I was facing the same problem with Pyarrow.
My environment:
- Python 3.6
- Pyspark 2.4.4
- Pyarrow 4.0.1
- Jupyter notebook
- Spark cluster on GCS
When I try to enable Pyarrow optimization like this:
spark.conf.set('spark.sql.execution.arrow.enabled', 'true')
I get the following warning:
createDataFrame attempted Arrow optimization because 'spark.sql.execution.arrow.enabled' is set to true; however failed by the reason below: TypeError: 'JavaPackage' object is not callable
I solved this problem by:
- Printed the config of spark session:
import os
from pyspark import SparkConf
spark_config = SparkConf().getAll()
for conf in spark_config:
print(conf)
This will print the key-value pairs of spark configurations.

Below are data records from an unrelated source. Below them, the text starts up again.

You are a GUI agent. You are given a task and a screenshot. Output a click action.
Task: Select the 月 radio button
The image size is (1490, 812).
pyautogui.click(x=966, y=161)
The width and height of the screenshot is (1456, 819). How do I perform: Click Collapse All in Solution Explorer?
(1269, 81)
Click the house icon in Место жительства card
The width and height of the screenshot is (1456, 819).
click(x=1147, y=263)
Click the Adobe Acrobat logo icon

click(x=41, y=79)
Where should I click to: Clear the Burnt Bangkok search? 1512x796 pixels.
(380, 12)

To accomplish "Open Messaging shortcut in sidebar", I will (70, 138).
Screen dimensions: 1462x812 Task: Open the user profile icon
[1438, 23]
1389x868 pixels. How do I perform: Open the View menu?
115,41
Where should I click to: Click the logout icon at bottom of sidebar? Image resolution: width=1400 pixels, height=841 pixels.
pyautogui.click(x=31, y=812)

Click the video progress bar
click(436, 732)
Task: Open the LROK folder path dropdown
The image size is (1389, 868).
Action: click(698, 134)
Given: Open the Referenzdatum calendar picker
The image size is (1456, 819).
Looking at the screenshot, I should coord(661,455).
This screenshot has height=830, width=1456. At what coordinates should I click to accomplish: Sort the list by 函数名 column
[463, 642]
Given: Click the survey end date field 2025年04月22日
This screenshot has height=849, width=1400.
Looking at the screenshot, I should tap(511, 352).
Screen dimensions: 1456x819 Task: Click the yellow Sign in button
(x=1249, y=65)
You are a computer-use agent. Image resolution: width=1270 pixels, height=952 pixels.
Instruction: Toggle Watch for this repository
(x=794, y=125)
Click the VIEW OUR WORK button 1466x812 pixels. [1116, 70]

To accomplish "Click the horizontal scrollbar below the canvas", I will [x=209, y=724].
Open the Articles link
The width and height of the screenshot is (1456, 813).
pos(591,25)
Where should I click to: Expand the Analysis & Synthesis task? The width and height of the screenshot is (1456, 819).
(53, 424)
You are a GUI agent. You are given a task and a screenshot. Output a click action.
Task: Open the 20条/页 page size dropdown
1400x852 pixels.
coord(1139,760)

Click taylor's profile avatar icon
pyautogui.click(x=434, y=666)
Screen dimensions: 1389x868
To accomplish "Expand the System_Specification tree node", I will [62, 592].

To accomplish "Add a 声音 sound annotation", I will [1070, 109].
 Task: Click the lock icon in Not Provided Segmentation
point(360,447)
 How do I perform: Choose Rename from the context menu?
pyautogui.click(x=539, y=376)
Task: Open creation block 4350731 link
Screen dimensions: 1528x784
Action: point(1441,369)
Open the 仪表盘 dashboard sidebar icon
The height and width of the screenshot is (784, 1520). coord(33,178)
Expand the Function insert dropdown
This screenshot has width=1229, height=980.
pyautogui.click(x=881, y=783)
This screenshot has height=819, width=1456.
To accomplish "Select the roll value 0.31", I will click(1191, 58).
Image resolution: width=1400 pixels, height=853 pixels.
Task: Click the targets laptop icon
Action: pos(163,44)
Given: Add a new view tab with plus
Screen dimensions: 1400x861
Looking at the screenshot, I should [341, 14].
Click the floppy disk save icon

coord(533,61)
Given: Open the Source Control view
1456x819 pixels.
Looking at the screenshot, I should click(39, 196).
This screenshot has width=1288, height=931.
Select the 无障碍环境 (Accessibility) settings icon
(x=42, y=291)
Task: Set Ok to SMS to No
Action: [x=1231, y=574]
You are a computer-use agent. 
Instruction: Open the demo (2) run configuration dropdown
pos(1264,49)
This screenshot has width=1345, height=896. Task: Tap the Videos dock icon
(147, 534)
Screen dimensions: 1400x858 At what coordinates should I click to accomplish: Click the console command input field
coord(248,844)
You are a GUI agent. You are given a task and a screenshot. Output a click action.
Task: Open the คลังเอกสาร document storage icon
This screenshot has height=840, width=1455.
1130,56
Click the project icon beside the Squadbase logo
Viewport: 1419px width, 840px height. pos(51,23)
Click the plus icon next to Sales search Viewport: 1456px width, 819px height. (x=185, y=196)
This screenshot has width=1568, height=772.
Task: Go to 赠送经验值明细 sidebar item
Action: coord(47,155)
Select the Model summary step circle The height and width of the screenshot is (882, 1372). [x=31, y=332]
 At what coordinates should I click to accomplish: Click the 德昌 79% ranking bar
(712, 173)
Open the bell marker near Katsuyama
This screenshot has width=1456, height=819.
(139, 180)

- Found the path to my jar files in this key-value pair:
('spark.yarn.jars', 'path\to\jar\files')
- After finding the path where my jar files are located, I printed the names of jars for Pyarrow, like this:
jar_names = os.listdir('path\to\jar\files')
for jar_name in jar_names:
if 'arrow' in jar_name:
print(jar_name)
Found the following jars:
arrow-format-0.10.0.jar
arrow-memory-0.10.0.jar
arrow-vector-0.10.0.jar
- Then added the path of arrow jars in the spark session config:
For adding multiple jar file paths use : as delimiter.
spark.conf.set('spark.driver.extraClassPath', 'path\to\jar\files\arrow-format-0.10.0.jar:path\to\jar\files\arrow-memory-0.10.0.jar:path\to\jar\files\arrow-vector-0.10.0.jar')
- Then restarted the kernel and Pyarrow optimization worked
spark.sql.execution.arrow.enabled=True is experimental
– Autarchy